Relative bradycardia was defined as a heart rate < 90/min and concomitant fever (tympanic
temperature ≥ 38.3°C), measured at least twice within 24 hours. If more measurements
met these criteria, we included the measurements with the highest body temperature.
The local ethical board approved the study (EKNZ 2020-00769).
110 patients with COVID-19 (median age: 59 years, males: 60%) were evaluated for bradycardia.
71 of the 110 patients (64%) had fever during hospitalization. 40 patients had relative
bradycardia (36% of all COVID-19 patients and 56% of COVID-19 patients with fever).
Relative bradycardia occurred a median of 9 days (IQR: 6-11) after symptoms onset.
Moreover, 38 of the 110 patients (34%) had at least once a heart rate of < 60/min
during the hospital stay irrespective of the body temperature (18 of the relative
bradycardia group, 20 without relative bradycardia). None of the 110 patients had
a QT-prolongation. The temperature-heart rate relationship in patients with relative
bradycardia is reported in Figure 1
Temperature-heart rate relationship in patients with COVID-19 and a relative bradycardia
(for each patient the two values with the highest temperature ≥ 38.3°C and a heart
rate < 90 bpm measured in the consecutive 24 hours are reported) (red). Physiologically
appropriate temperature-heart rate relationship (blue), adapted from . Temperature-heart
rate relationship in patients with COVID-19 without relative bradycardia (for each
patient the two values with the highest temperature are reported) (green). Dotted
lines represent linear regression between temperature and heart rate. RB: relative
Patients with relative bradycardia were significantly older (median age: 62 years)
and presented with significantly higher maximal temperatures (median: 39.3 °C) compared
to patients with fever and an appropriate heart rate response (49 years; 38.7 °C).
Otherwise the two groups did not differ significantly regarding off-label drug treatment,
oxygen therapy or laboratory findings. The clinical outcome (intensive care unit admission,
intubation, death) was similar in patients with fever and relative bradycardia (20%,18%
and 3% of patients respectively), and in patients with fever and appropriate heart
rate response (19%, 13% and 6%).
We found that applying a conservative definition, 56% of hospitalized COVID-19 patients
with fever had relative bradycardia. A recently released study of 54 Japanese patients
with mild to moderate COVID-19 used a broader definition (not requiring the presence
of fever or a minimal temperature) and also showed that relative bradycardia was a
common characteristic .
Typically, the heart rate increases by about 10/min for each Fahrenheit degree increase
in body temperature above 101 °F (38.3 °C). The appropriate heart rate with a body
temperature of 38.3 °C is about 110/min . The term relative bradycardia describes
the failure of the heart rate to rise when body temperature is elevated.
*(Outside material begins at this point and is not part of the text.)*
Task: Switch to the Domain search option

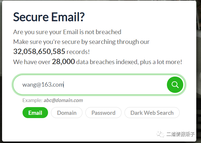Action: pos(67,113)
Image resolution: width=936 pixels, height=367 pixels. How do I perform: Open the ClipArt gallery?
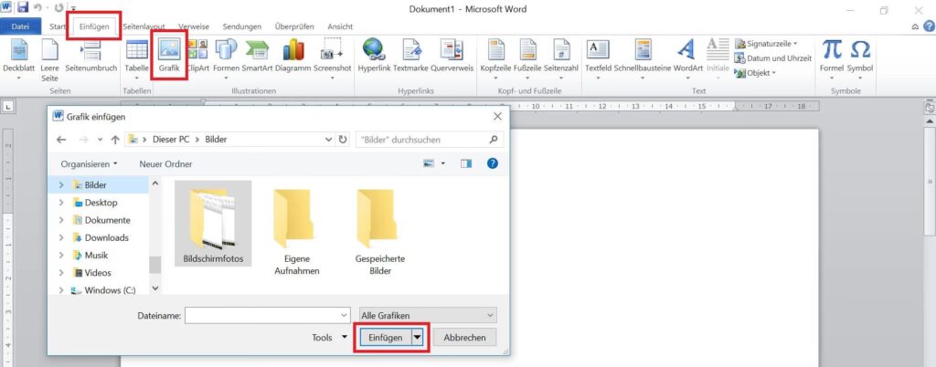(197, 55)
Many infectious and non-infectious causes of relative bradycardia in febrile patients
have been described (e.g. typhoid fever), but the pathogenesis of this phenomenon
is still unknown. Direct pathogen effects on the sinoatrial node and effects of inflammatory
cytokines are among proposed mechanisms . Interestingly, interleukin-6 (IL-6) is
the cytokine reported to exhibit the strongest correlation with depressed heart rate
variability, which in turn may predict relative bradycardia . On the other hand,
IL-6 appears to play also an important role in the “cytokine storm” caused by SARS-CoV-2.
A recent report described the development of sinus bradycardia in 8 of 26 patients
with severe COVID-19 pneumonia (without mentioning the presence of fever). The authors
postulated an inhibitory effect of SARS-CoV-2 on sinus node activity .
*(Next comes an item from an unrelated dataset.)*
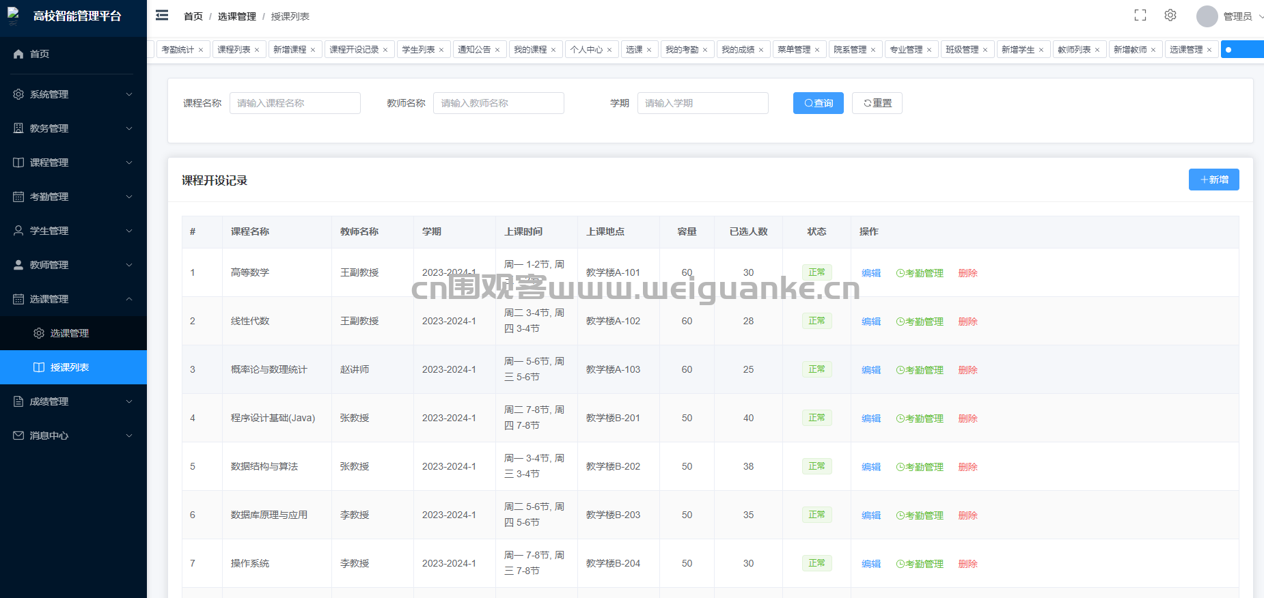
Task: Click the administrator avatar image
Action: [x=1207, y=16]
In conclusion, relative bradycardia is a frequent clinical feature of COVID-19, occurring
in 56% of febrile patients hospitalized on our hospital’s wards. This fact should
be taken into account while evaluating febrile patients in the context of a possible
SARS-CoV-2 infection. Relative bradycardia in non-critically ill patients does not
appear to be associated with a worse clinical outcome.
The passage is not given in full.